I began my journey through the cycle of liberation (Harro, 2000) with a rudimentary understanding of Feminism that was informed by my privilege and social position as a white-middle-class-educated woman. Fortunately, along my liberation journey and via this coursework I was introduced to Feminist scholar, bell hooks. Through her article, “Talking Back” (1989) I finally grasped my privileged use of Feminism and came to understand that, “Feminism, as a liberation struggle, must exist apart from and as part of the larger struggle to eradicate domination in all its forms. We must understand that patriarchal domination shares an ideological foundation with racism and other forms of group oppression, that there is no hope that it can be eradicated while these systems remain intact” (hooks, 1989, p. 22). It is this more nuanced understanding of Feminism that I have arrived at near the end of my own liberation journey.

The critical liberation process begins at the individual level, but the result does not stop at individual change, but rather moves to, “’name the problem’ in terms of system assumptions, structures, rules, or roles that are flawed” (Harro, p. 88).
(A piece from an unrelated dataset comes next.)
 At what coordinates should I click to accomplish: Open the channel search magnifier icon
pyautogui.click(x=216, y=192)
The cycle of liberation is a process whereby an individual undergoes a critical transformation. I will use my own critical liberation process to investigate the transformation of my personal understanding of Feminism and gendered oppression from a rudimentary concept informed by my privilege to a nuanced grasp of the intersection of race, class, and sex on a woman’s experience of oppression. I will begin by dissecting my personal experience of gendered marginalization, then expand upon my growing understanding of the intersection of race, class, and sex on gendered oppression and finally what this nuanced understanding means for my social work practice and my role as a social justice advocate.
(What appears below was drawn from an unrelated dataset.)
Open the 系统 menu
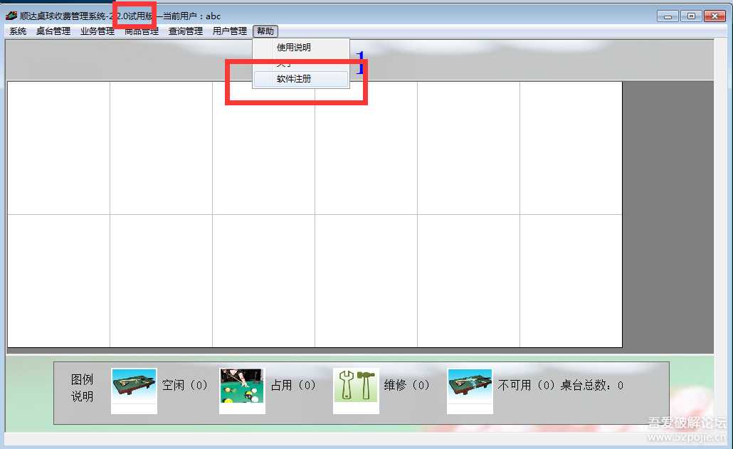This screenshot has width=733, height=449. click(x=18, y=31)
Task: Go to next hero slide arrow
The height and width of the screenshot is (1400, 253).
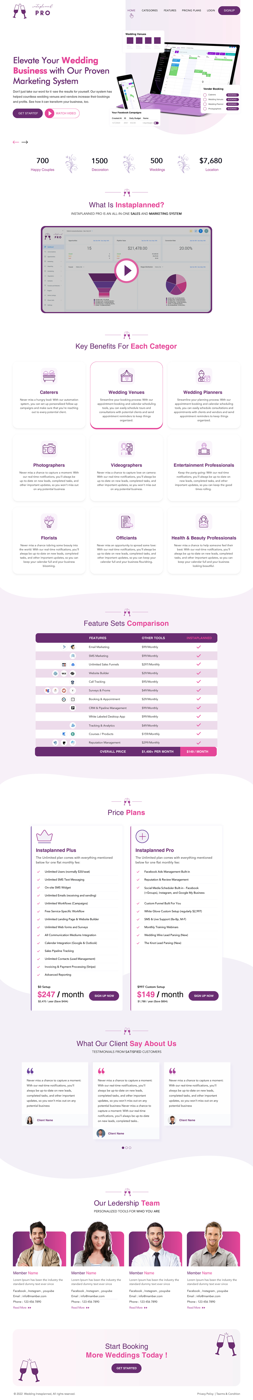Action: point(24,142)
My Critical Transformation. As my creative poster indicates, I experienced a critical incident in my life where, “something that used to make sense…cease[d] to make sense” (Harro, 2000, p. 465). My partner of four years was very publicly unfaithful to me and as a result I felt a level of marginalization, I had not experienced before. At 36, I was alone, embarrassed, and alienated from my community, while my unfaithful partner, a white-middle-class-educated man, continued to thrive and be lauded for his successes. The international community of climbers we belonged to nary even acknowledged the damage he’d done to the person who’d sacrificed many of her dreams and goals to help further his own. This experience exposed me to gender marginalization, something I had never considered before. I felt a change come over me and the experience marked an interpersonal shift at my very core about what I believed about myself and the world around me (Harro, 2000, p. 465). I could never go back.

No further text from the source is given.